**** Excerpted records
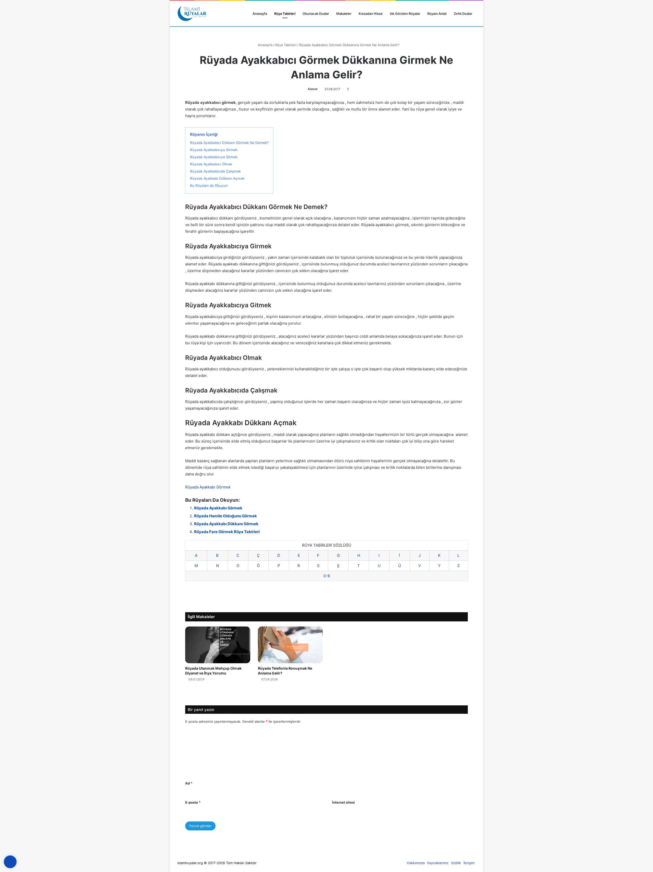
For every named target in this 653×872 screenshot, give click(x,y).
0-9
********
**** Excerpted records
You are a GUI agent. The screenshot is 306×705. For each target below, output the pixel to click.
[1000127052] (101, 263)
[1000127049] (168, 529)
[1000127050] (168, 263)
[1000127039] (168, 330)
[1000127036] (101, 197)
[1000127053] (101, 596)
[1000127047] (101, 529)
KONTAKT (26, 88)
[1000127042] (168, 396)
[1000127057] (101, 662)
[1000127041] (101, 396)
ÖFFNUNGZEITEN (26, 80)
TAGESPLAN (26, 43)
********
**** Excerpted records
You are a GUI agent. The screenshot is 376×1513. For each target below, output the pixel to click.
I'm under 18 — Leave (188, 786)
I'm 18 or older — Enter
********
**The problem:** Please give the records again, starting with the line containing "[1000127050] (168, 263)" and going on through the line containing "TAGESPLAN (26, 43)", and switch "KONTAKT" to "KONTAKTE" while keeping everything else unchanged.

**Final answer:**
[1000127050] (168, 263)
[1000127039] (168, 330)
[1000127036] (101, 197)
[1000127053] (101, 596)
[1000127047] (101, 529)
KONTAKTE (26, 88)
[1000127042] (168, 396)
[1000127057] (101, 662)
[1000127041] (101, 396)
ÖFFNUNGZEITEN (26, 80)
TAGESPLAN (26, 43)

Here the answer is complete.